Having the main function, in which bevy::prelude::App gets built and run, to be the async tokio::main function might also be a problem here.

It would probably be best to wrap the async TcpStream initialisation and tokio::sync::mpsc::Sender and thus also Queue.pull into synchronous functions, but I do not know how to do this.

Can anyone help?

How to reproduce

The repo can be found here

Just compile both server and client and then run both in the same order.


Solution

  • I got it to work by just replacing every tokio::sync::mpsc with crossbeam::channel, which might be a problem, as it does block

    and manually initializing the tokio runtime.
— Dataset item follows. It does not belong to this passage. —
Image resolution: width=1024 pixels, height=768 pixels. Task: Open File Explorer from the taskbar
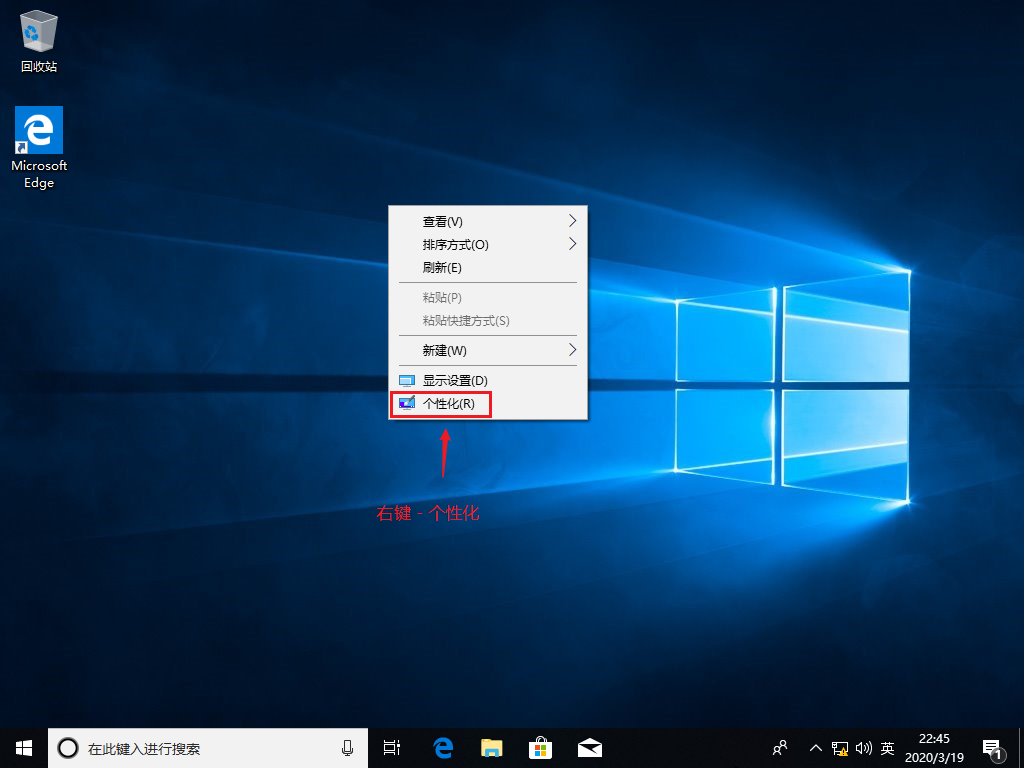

    so the init code looks like this:

    pub struct Communicator {
        pub event_bridge: bridge::Bridge,
        pub event_queue: event_queue::Queue,
        _runtime: Runtime,
    }
    impl Communicator {
        pub fn init(ip: &str) -> Self {
            let rt = tokio::runtime::Builder::new_multi_thread()
                .enable_io()
                .build()
                .unwrap();
        
            let (bridge, queue, game_rx) = rt.block_on(async move {
                let socket = TcpStream::connect(ip).await.unwrap();
                let (read, write) = socket.into_split();
                let reader = TcpReader::new(read);
                let writer = TcpWriter::new(write);
            
                let (bridge, tcp_rx, game_rx) = bridge::Bridge::init(); 
                reader::init(bridge.clone(), reader);
                writer::init(tcp_rx, writer);
            
                let event_queue = event_queue::Queue::init();
            
                return (bridge, event_queue, game_rx);
            });
        
            // game of game_rx events to queue for game loop
            let eq_clone = queue.clone();
            rt.spawn(async move {
                loop {
                    let event = game_rx.recv().unwrap(); 
                    eq_clone.send(event);
                }
            });
        
            Self {
                event_bridge: bridge,
                event_queue: queue,
                _runtime: rt,
            }
        }
    }
    

    And main.rs looks like this:

    fn main() {
        let communicator = communication::Communicator::init("0.0.0.0:8000");
    
        communicator.event_bridge.push_tcp(TcpEvent::Register{name: String::from("luca")});
    
        App::new()
            .insert_resource(communicator)
            .add_system(event_pull)
            .add_plugins(DefaultPlugins)
            .run();
    }
    
    fn event_pull(
        communication: Res<communication::Communicator>
    ) {
        let ev = communication.event_queue.pull();
        if let Some(ev) = ev {
            println!("ev");
        }
    }
    

    Perhaps there might be a better solution.